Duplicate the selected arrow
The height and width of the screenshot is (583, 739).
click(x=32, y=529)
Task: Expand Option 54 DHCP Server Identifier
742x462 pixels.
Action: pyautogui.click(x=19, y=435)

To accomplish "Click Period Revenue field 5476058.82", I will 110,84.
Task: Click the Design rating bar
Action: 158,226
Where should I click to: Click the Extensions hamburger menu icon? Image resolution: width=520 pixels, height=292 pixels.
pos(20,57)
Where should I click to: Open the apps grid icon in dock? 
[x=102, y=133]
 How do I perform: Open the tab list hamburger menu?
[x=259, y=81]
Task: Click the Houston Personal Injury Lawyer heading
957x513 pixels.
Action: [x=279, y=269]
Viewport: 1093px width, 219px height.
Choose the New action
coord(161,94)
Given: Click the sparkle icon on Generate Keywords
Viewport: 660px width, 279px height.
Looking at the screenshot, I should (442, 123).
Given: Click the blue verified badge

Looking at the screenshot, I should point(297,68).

### [Instructions for the task]
The expected answer is the lines from the one containing "Where should I click to: Open" through the end of the material, reproduced exactly with both ends kept.

### [Response]
Where should I click to: Open the apps grid icon in dock? 
[x=102, y=133]
 How do I perform: Open the tab list hamburger menu?
[x=259, y=81]
Task: Click the Houston Personal Injury Lawyer heading
957x513 pixels.
Action: [x=279, y=269]
Viewport: 1093px width, 219px height.
Choose the New action
coord(161,94)
Given: Click the sparkle icon on Generate Keywords
Viewport: 660px width, 279px height.
Looking at the screenshot, I should (442, 123).
Given: Click the blue verified badge

Looking at the screenshot, I should point(297,68).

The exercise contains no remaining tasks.